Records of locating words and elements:
■ ■ ■ ■ ■
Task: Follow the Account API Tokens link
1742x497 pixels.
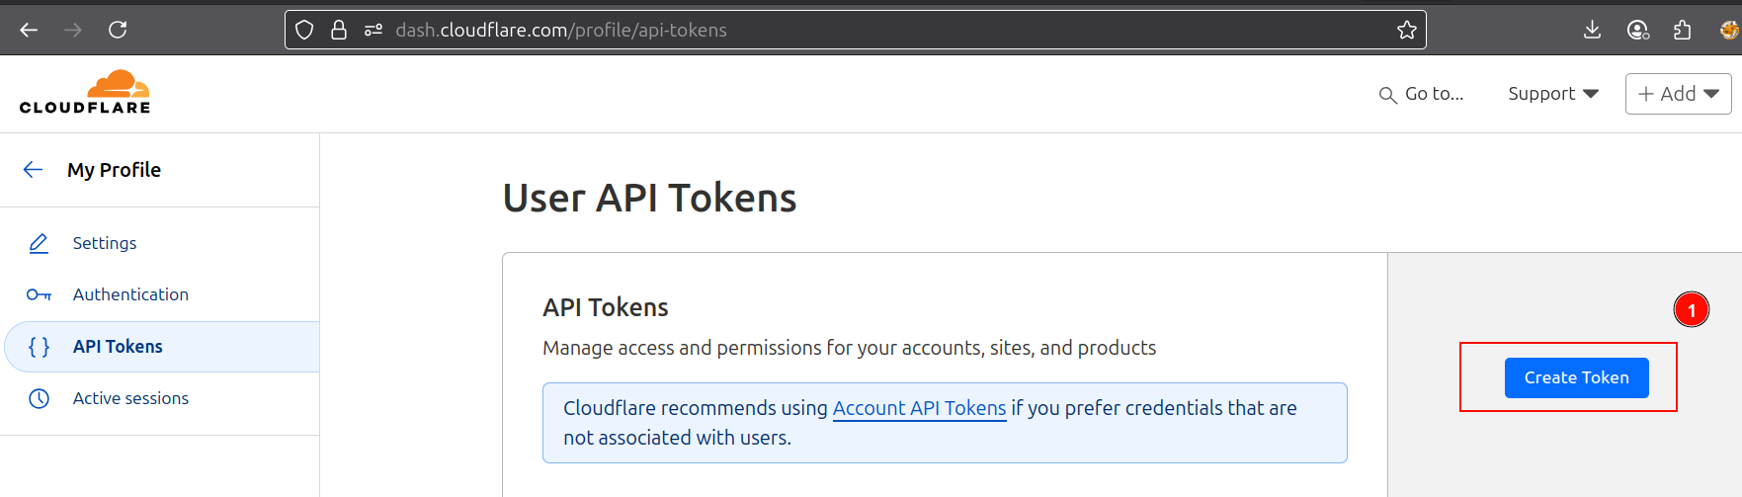Action: click(x=919, y=408)
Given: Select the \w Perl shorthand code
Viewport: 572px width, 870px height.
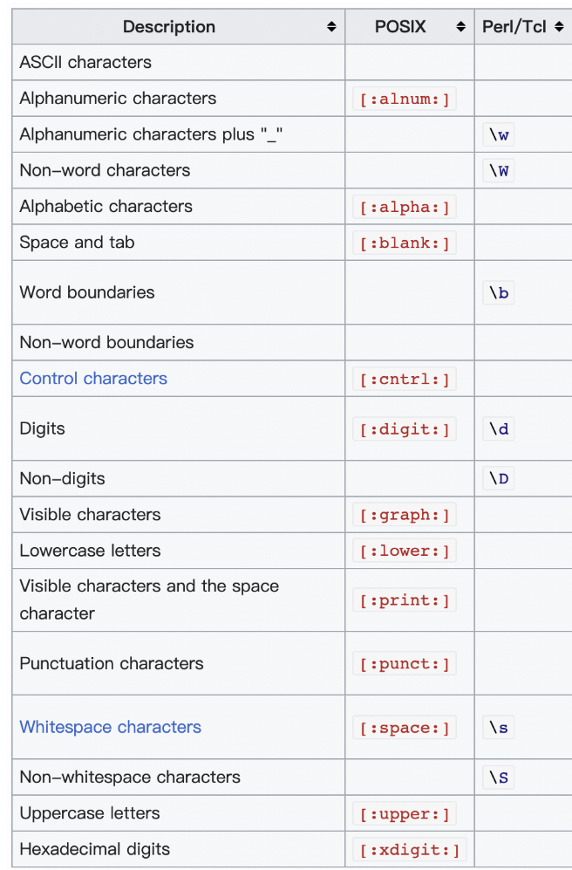Looking at the screenshot, I should 499,135.
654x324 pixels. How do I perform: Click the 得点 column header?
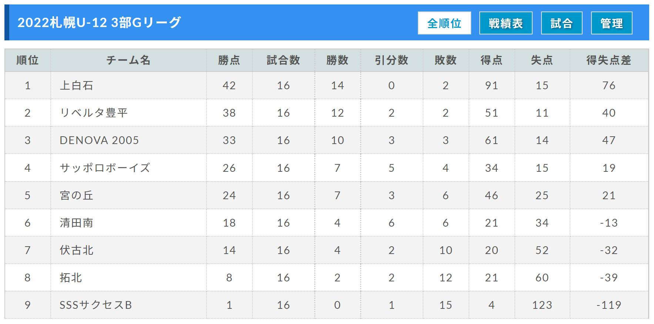[x=491, y=60]
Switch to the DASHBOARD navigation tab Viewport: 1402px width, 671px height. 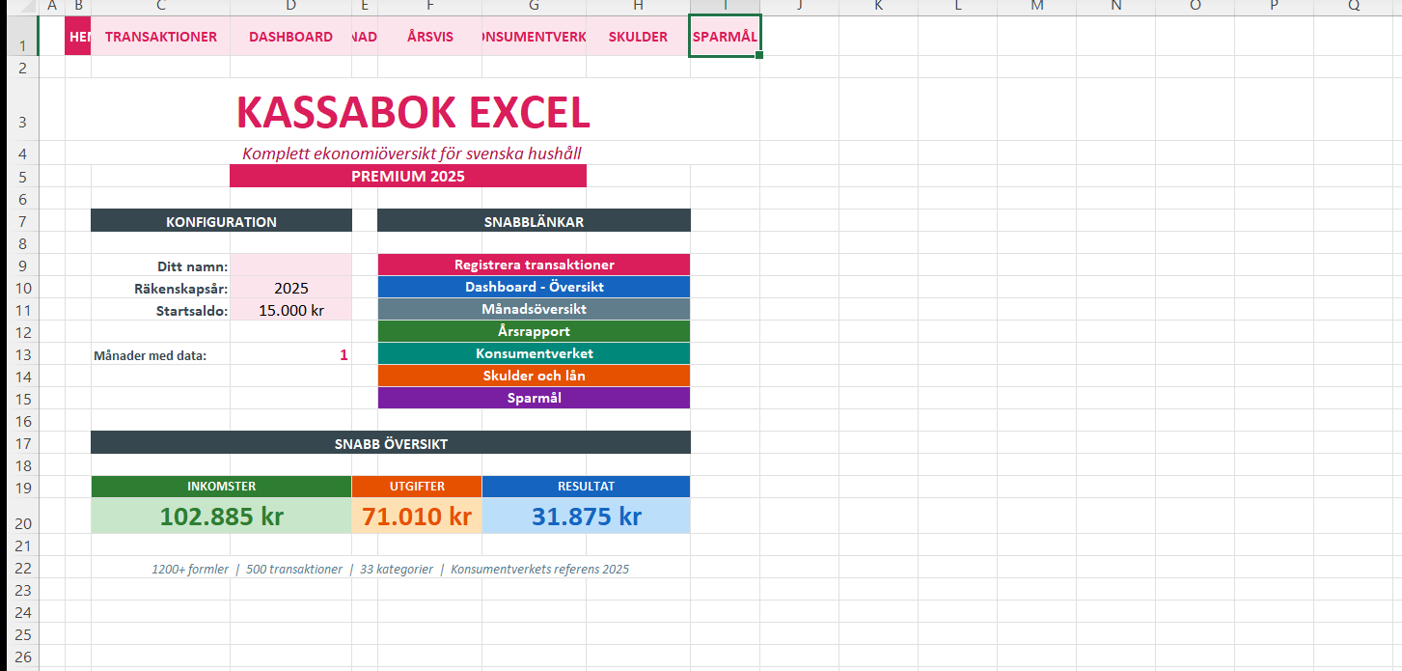click(290, 37)
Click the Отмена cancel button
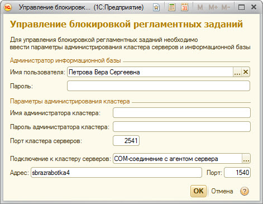The image size is (263, 204). (222, 191)

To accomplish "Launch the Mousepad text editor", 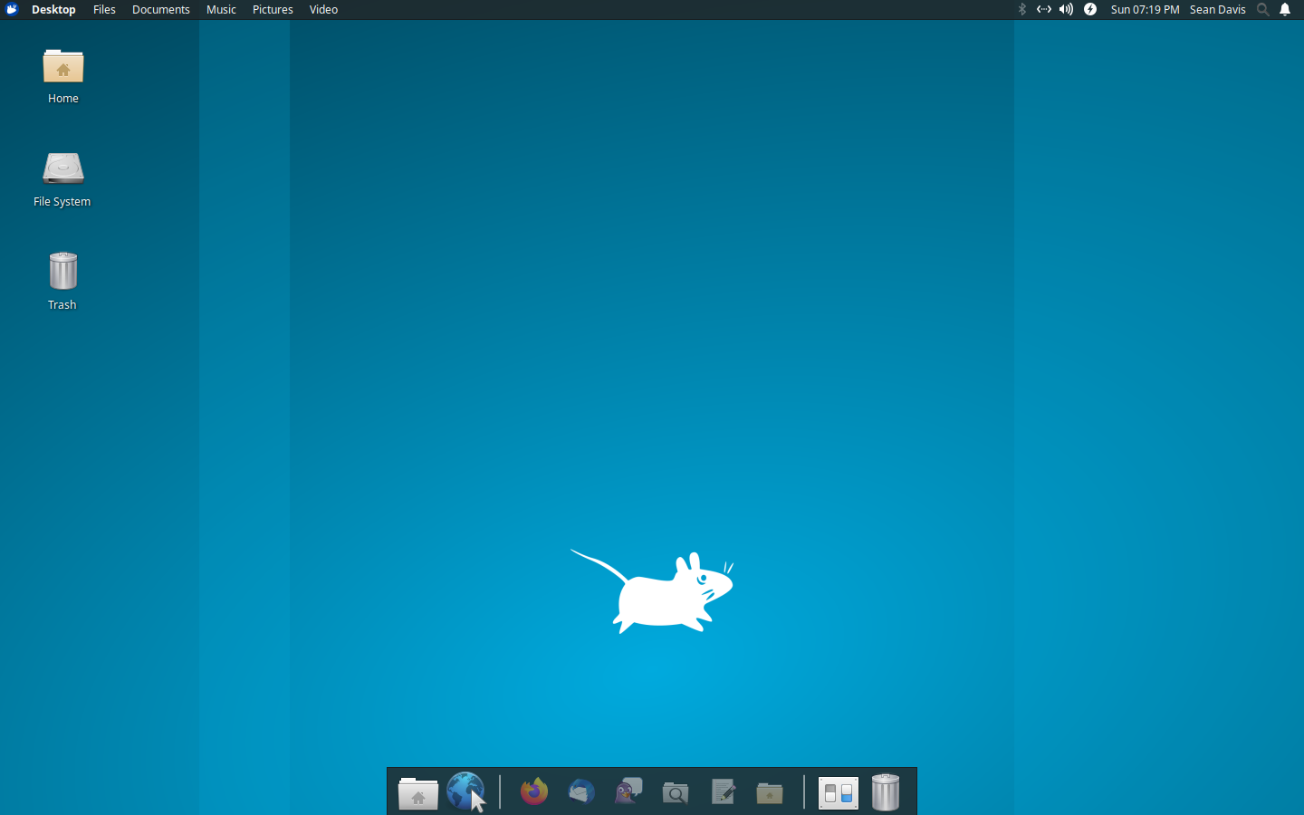I will tap(723, 792).
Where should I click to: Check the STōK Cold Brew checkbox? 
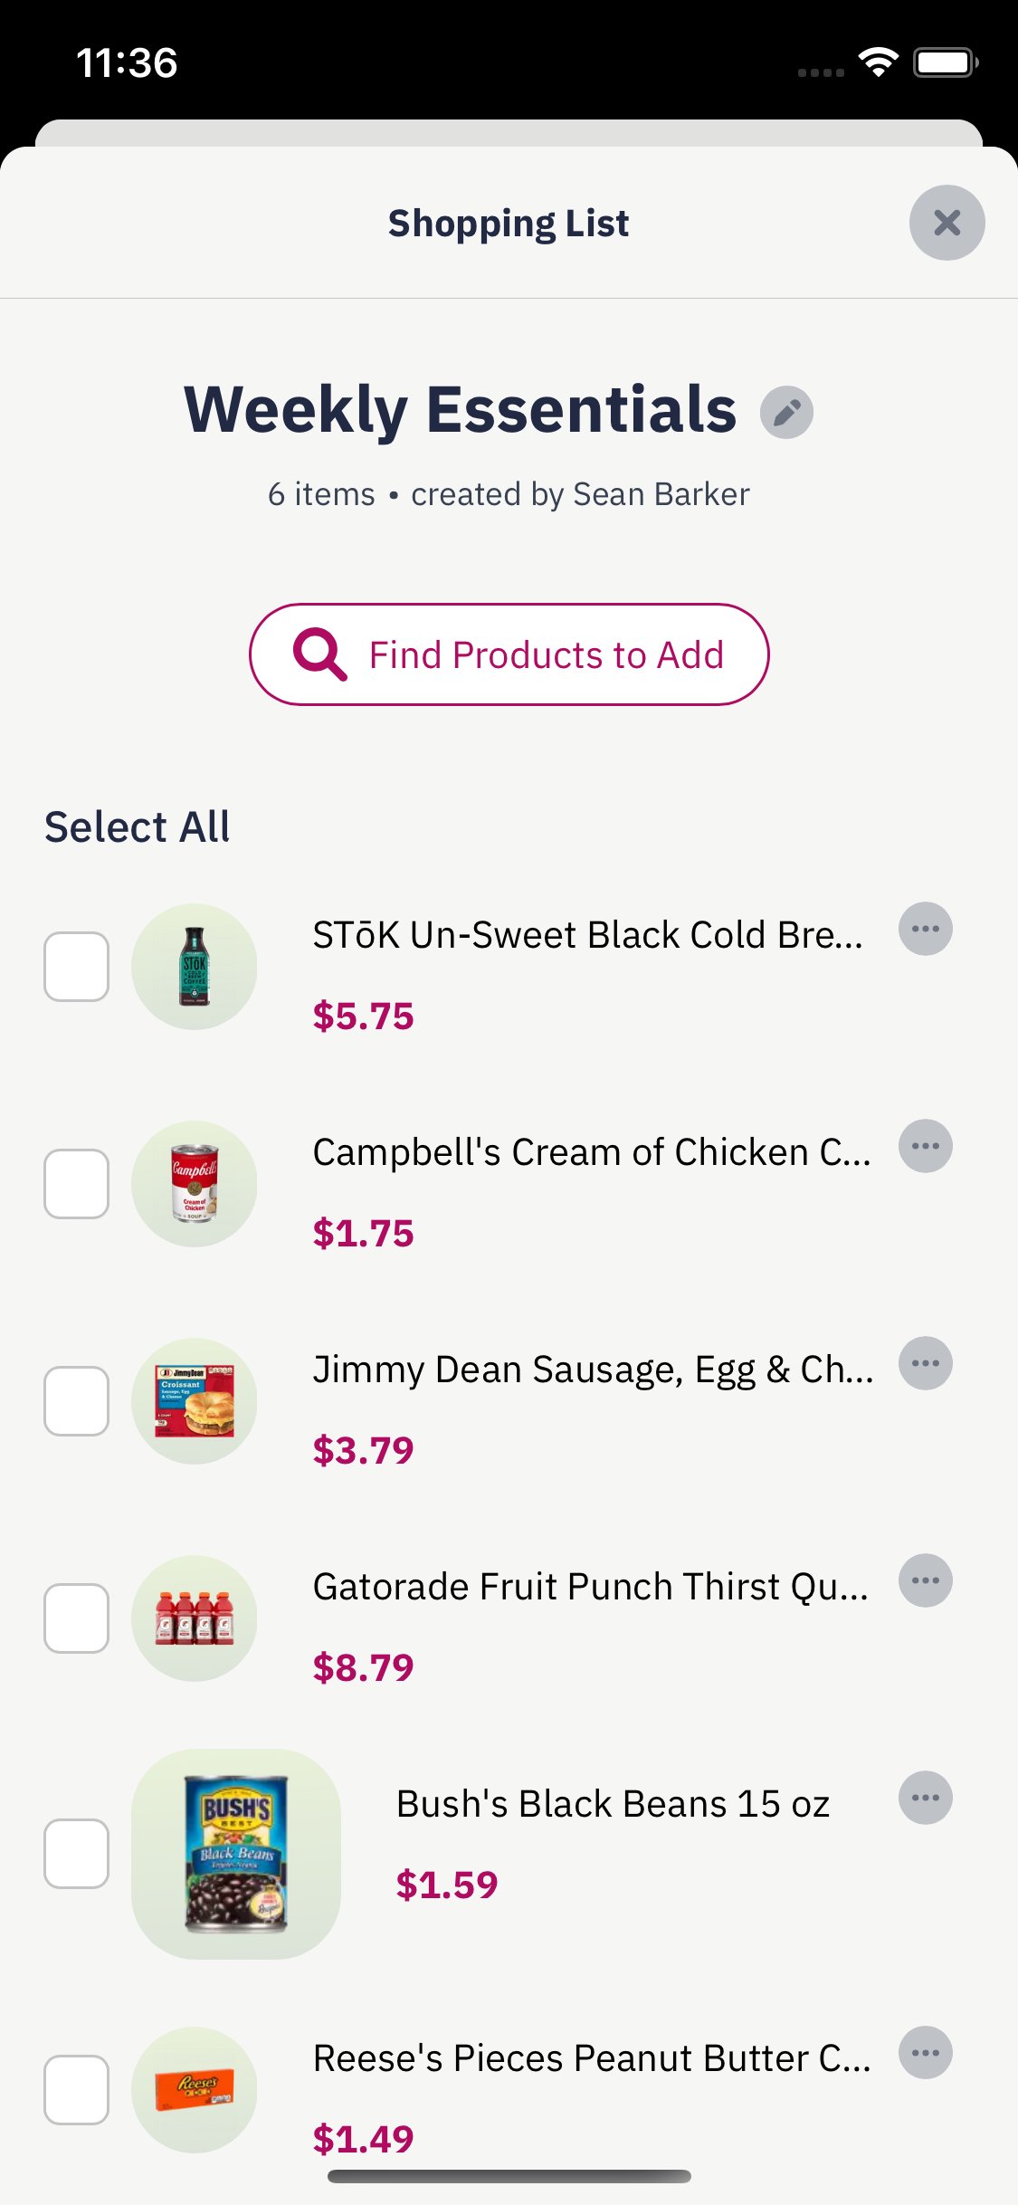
■ ■ ■ ■ ■
» Written exercise:
Could you swap "Perl" for "Python" in the material, starting at its first line and ending at the line containing "Looking at the screenshot, I should 499,135.", and reproduce only those lines with everything else unchanged? Leave the pictures out of your answer.

» Answer below:
Task: Follow the Account API Tokens link
1742x497 pixels.
Action: click(x=919, y=408)
Given: Select the \w Python shorthand code
Viewport: 572px width, 870px height.
Looking at the screenshot, I should 499,135.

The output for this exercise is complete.